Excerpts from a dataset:
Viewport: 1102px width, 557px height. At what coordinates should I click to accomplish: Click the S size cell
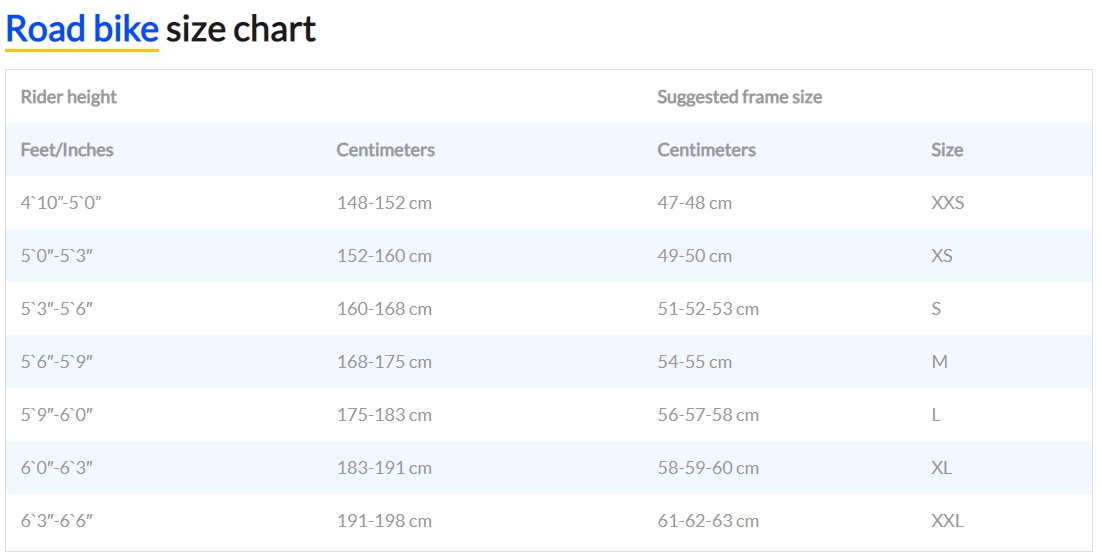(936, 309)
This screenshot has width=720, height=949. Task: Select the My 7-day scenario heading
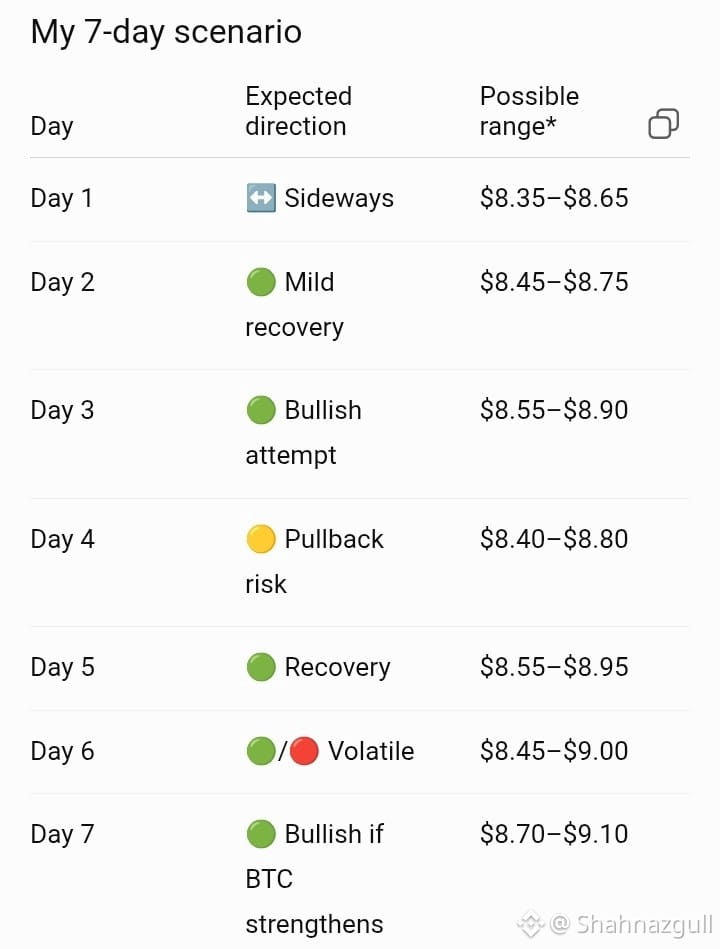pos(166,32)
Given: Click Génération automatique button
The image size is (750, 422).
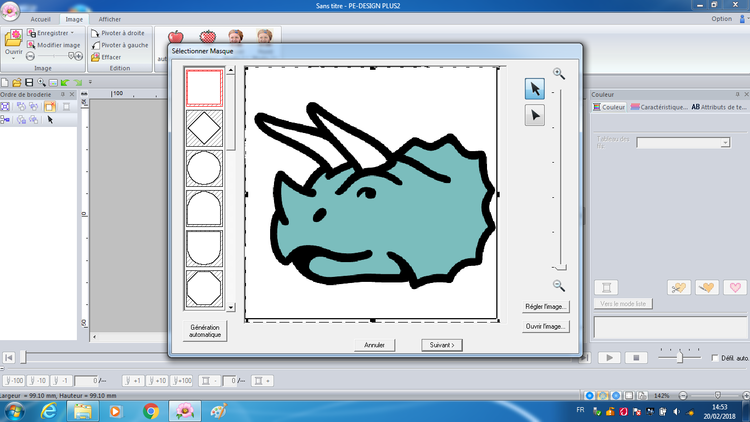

=== WHAT TO DO ===
In transcribing the lines above, omit the images and keep all else exact.

=== SOLUTION TO THE EXERCISE ===
Viewport: 1102px width, 557px height. At what coordinates should I click to accomplish: Click the S size cell
(936, 309)
This screenshot has width=720, height=949. Task: Select the My 7-day scenario heading
pos(166,32)
Given: Click Génération automatique button
The image size is (750, 422).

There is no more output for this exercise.